@bert003 VSB, a much older piece of software, can work in two modes: in QEMM mode when QEMM is loaded, or in an alternative mode that works only when no EMM manager is loaded at all, since it will then switch the CPU into V8086 mode itself. But regardless of which mode it's used in, it does not work with protected mode (DOS extender) games. That's exactly the limitation that SBEMU and VSBHDA were designed to solve. For real mode games, they use port trapping through QPI (QEMM's API, which Jemm should now also support through a Jemm Loadable Module called QPIEMU.DLL). For protected mode games, they use port trapping using HDPMI. (At the moment, SBEMU needs a forked version of HDPMI for this, but that's another story.)
VSB, although an impressive piece of software, especially back in the '90s when it was initially written, is written in assembly, specifically Borland's TASM dialect, and the code is hard to maintain.

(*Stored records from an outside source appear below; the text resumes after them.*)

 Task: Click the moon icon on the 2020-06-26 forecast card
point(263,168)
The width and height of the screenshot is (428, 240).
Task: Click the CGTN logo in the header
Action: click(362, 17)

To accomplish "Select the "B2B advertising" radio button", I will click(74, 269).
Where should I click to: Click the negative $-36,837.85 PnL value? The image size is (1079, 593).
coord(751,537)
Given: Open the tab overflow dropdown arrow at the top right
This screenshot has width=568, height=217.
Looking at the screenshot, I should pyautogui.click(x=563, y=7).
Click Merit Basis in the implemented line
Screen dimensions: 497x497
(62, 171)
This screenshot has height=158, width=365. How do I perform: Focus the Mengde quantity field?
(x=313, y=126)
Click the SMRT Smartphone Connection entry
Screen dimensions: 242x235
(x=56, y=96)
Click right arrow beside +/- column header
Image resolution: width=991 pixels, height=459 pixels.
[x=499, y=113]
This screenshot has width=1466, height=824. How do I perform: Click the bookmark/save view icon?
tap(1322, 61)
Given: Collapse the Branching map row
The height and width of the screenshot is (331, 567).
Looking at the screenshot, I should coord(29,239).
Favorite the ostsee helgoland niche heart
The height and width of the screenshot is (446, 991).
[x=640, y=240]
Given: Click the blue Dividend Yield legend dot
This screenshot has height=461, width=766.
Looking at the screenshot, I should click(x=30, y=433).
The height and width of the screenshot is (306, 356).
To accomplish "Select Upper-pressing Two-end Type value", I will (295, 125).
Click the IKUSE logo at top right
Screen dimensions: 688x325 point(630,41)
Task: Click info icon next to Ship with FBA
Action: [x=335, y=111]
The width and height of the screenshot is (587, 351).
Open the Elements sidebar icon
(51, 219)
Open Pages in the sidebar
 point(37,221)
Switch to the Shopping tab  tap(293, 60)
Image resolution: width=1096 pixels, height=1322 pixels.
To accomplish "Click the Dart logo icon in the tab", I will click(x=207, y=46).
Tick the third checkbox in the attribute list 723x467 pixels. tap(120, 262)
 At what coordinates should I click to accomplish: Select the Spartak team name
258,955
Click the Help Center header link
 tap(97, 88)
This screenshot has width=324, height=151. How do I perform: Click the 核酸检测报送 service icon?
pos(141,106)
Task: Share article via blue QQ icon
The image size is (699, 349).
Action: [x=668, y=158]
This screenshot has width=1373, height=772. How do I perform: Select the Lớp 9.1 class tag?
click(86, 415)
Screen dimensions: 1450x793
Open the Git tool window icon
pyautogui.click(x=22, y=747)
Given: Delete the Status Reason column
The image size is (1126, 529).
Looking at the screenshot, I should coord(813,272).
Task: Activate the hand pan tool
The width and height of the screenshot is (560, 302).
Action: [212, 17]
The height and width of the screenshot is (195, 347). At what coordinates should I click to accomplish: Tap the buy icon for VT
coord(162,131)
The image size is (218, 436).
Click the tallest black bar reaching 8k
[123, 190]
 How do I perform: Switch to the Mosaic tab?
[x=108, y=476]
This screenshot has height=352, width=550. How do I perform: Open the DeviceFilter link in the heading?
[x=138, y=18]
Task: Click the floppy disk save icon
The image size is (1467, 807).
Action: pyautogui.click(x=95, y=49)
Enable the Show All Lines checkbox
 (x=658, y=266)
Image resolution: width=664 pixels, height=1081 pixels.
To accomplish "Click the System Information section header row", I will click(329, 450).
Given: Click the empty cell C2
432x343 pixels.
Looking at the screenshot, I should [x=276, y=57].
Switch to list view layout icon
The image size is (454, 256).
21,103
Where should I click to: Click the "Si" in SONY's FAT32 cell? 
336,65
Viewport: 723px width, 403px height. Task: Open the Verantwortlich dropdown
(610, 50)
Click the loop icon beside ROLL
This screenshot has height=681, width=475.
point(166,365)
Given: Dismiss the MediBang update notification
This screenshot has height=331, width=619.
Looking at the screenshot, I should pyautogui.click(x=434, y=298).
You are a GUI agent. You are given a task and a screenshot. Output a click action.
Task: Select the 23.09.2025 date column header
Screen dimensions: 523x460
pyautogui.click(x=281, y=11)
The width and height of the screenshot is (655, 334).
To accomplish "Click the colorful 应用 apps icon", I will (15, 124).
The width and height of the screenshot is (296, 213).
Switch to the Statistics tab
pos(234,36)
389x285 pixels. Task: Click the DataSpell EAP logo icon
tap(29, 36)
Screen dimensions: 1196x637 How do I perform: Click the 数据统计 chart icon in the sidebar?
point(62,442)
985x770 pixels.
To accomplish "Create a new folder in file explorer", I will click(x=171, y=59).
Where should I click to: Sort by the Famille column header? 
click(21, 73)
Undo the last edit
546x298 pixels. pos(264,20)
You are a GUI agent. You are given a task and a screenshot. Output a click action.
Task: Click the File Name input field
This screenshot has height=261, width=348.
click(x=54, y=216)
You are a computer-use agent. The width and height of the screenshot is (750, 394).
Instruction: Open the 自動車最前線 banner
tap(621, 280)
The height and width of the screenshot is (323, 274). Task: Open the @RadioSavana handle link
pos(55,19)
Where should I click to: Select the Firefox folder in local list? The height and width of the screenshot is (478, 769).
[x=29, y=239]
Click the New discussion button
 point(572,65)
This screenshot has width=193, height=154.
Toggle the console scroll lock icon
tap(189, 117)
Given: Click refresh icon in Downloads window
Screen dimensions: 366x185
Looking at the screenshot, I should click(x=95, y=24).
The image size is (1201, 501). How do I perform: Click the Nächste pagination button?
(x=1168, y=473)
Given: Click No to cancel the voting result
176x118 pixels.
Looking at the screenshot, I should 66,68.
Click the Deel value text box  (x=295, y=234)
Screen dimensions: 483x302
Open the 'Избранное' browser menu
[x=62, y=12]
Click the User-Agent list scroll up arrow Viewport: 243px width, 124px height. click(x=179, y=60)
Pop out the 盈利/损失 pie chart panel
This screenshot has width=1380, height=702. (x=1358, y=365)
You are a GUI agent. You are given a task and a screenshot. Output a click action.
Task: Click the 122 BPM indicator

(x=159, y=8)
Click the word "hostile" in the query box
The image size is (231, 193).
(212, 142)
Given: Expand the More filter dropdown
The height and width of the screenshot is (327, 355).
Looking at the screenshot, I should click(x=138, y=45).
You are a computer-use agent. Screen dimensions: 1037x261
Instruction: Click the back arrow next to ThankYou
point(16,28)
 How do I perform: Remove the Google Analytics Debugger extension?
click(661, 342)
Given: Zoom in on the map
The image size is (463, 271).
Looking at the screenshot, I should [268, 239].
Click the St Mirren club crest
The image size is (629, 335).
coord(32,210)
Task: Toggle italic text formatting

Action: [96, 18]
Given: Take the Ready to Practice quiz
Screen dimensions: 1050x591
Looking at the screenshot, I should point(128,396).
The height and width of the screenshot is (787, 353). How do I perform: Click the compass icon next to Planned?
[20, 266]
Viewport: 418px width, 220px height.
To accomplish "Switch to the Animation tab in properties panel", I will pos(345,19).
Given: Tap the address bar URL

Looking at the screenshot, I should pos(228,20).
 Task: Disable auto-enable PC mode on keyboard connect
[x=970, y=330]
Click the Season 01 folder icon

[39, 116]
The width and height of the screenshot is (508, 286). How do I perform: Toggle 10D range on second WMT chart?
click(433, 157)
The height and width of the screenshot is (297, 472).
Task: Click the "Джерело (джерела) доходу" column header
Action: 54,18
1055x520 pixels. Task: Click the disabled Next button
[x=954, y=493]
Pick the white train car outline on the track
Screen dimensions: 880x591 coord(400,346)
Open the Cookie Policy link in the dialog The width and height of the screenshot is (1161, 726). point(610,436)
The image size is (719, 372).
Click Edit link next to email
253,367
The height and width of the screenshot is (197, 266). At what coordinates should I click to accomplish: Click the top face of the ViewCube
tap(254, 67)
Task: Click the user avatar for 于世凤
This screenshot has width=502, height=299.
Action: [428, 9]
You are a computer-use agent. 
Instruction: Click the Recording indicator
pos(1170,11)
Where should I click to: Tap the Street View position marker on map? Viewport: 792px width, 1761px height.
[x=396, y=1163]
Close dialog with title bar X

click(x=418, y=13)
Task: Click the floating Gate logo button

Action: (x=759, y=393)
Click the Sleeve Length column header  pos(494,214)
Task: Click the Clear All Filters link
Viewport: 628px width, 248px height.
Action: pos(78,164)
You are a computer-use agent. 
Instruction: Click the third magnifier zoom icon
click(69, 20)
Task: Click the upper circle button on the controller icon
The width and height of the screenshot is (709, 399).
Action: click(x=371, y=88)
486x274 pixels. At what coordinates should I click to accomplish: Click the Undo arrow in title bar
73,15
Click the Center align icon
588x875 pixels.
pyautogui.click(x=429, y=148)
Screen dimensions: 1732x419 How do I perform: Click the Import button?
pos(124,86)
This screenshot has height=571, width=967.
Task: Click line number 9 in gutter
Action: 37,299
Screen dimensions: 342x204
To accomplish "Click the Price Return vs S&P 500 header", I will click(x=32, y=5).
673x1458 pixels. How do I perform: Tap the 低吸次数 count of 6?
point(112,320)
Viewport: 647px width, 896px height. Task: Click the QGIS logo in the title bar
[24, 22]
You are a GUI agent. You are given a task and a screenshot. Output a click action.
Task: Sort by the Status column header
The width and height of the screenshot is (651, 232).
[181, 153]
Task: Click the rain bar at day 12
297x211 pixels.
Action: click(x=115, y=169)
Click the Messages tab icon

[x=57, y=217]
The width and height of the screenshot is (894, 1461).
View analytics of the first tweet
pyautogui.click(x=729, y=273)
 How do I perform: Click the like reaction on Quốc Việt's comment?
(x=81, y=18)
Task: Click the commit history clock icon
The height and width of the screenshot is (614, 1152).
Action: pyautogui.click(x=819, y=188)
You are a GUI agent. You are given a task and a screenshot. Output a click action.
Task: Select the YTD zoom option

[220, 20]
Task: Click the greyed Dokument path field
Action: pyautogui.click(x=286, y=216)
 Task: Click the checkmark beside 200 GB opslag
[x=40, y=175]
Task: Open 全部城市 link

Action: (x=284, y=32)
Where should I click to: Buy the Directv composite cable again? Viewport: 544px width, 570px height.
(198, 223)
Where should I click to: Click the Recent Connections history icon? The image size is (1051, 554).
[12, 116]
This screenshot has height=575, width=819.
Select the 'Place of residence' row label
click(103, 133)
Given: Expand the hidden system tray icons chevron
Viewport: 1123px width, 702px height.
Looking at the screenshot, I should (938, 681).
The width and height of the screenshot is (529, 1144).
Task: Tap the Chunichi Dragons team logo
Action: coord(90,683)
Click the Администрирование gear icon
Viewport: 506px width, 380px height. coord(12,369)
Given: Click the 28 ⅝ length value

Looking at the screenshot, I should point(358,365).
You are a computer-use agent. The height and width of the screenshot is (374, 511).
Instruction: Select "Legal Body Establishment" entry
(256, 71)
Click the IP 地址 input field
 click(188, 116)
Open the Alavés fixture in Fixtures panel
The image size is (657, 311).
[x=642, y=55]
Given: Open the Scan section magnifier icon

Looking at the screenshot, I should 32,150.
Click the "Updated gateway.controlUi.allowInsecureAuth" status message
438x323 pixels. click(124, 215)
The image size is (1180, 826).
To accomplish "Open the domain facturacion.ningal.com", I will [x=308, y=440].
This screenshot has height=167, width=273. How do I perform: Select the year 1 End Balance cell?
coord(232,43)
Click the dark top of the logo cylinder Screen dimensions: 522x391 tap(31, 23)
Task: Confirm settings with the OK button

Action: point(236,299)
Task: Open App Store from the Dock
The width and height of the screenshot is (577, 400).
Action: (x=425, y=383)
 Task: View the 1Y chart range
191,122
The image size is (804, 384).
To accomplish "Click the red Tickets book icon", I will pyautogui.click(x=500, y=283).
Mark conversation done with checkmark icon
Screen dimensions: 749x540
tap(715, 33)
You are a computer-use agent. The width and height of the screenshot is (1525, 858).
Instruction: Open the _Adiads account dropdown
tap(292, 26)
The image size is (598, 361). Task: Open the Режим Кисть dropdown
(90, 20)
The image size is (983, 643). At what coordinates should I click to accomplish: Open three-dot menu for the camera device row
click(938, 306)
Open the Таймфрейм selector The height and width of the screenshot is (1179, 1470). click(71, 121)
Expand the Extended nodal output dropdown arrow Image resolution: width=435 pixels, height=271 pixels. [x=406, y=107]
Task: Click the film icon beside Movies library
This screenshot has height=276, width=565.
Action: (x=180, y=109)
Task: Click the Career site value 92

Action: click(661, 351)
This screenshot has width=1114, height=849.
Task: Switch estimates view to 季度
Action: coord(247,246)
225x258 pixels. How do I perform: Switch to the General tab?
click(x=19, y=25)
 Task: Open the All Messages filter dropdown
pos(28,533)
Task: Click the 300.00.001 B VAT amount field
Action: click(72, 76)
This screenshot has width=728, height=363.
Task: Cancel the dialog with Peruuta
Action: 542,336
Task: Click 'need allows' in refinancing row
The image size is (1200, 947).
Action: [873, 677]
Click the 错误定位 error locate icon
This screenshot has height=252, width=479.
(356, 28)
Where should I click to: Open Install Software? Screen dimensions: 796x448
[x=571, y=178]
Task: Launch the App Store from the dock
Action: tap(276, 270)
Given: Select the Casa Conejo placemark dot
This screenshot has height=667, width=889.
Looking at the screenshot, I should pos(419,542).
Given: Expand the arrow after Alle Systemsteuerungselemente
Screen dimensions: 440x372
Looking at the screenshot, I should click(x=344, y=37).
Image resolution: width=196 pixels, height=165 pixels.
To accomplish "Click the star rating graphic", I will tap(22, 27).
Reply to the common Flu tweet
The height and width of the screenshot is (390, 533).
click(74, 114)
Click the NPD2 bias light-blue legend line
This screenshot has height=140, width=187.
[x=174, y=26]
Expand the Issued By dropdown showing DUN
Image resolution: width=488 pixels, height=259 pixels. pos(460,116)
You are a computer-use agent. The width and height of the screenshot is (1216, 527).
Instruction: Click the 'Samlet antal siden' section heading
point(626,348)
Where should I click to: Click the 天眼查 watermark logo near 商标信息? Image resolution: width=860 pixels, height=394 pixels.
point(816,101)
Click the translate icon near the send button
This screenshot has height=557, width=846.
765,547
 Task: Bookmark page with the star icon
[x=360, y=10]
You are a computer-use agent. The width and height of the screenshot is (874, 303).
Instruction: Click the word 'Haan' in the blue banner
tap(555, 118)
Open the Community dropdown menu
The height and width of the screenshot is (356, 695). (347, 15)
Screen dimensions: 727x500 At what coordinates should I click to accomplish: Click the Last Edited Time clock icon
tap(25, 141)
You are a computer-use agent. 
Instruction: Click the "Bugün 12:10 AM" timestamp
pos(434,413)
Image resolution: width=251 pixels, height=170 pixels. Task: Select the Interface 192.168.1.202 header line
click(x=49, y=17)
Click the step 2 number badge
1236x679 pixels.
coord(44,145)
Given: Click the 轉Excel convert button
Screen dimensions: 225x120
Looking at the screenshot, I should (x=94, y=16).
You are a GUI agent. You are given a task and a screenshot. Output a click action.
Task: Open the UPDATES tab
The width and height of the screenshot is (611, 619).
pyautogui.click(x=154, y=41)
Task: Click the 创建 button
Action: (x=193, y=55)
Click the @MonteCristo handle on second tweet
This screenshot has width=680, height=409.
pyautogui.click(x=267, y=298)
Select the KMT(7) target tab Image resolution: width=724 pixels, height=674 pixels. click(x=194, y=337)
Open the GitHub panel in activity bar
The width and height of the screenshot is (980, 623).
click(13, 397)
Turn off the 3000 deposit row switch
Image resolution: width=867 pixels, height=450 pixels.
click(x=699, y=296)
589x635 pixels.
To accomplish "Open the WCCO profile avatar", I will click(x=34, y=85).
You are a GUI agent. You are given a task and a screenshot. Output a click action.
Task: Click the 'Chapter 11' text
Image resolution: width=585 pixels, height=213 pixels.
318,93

The original author has long stopped working on it. Also, unlike SBEMU, VSB doesn't emulate FM synthesis. It only emulates the PCM playback functionality of the Sound Blaster card. Therefore, I wouldn't recommend it as an alternative to SBEMU or VSBHDA.
And indeed, like @tauro rightly pointed out, you need to be careful to use a newer (pre-release) Jemm version than the one that currently ships with FreeDOS 1.3. Even v5.83, which is still listed as the "latest" release of Jemm on GitHub, isn't new enough. Support for port-trapping ISA DMA ports, which is required for both SBEMU and VSBHDA to work, wasn't included until version v5.84pre1, and a bug in this new functionality was fixed in version v5.84pre2, which is the latest available build at the time of this writing. To my knowledge, that's currently the best version to use with SBEMU or VSBHDA.
Also, in addition to using at least v5.84pre2 of Jemm, you also need to load the QPI Emulation module (QPIEMU.DLL) using JLOAD. See the documentation for detailed instructions on that.
I guess you could also use QEMM, but it's closed source and no longer maintained. Jemm, on the other hand, is free and open source, and still being maintained and regularly improved by Baron-von-Riedesel (f.k.a. japheth).